ASSIGNMENT |
This task calls for the lines below starting at the one containing "This screenshot has height=400, width=2040." and ending at the one containing "the GitHub octocat", repeated exactly with both ends kept and pictures left out.

───── EXERCISE DATA ─────

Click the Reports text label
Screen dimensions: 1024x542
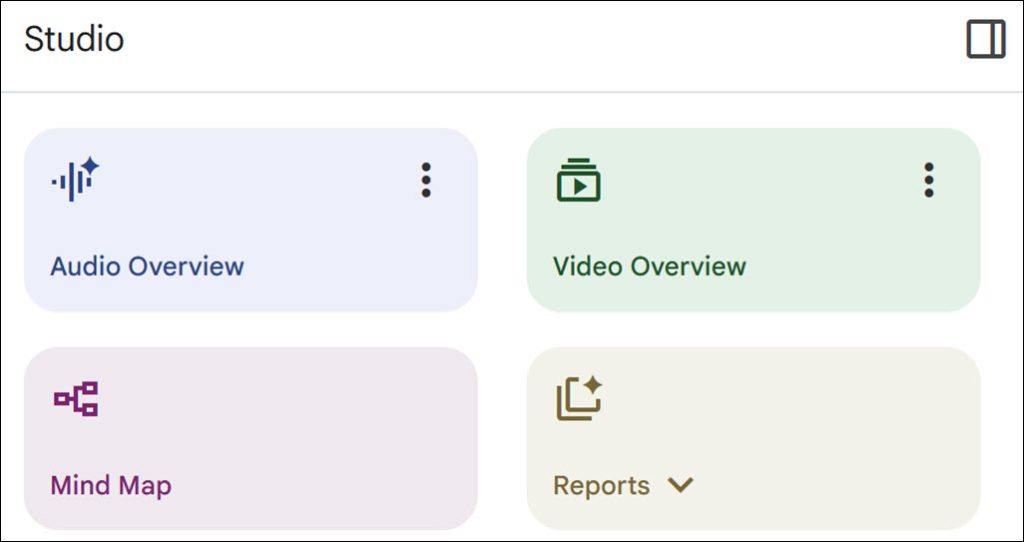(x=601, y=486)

─────
───── EXERCISE DATA ─────

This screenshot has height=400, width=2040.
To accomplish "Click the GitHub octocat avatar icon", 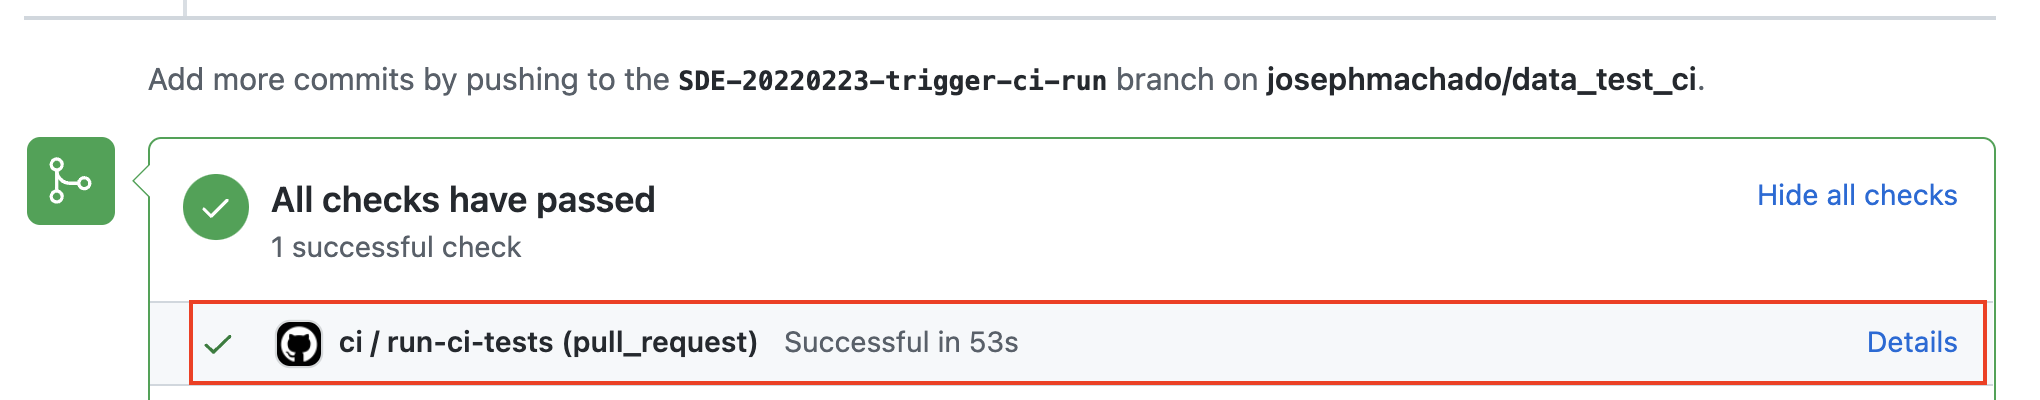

─────

YOUR RESPONSE |
This screenshot has height=400, width=2040.
To accomplish "Click the GitHub octocat avatar icon", 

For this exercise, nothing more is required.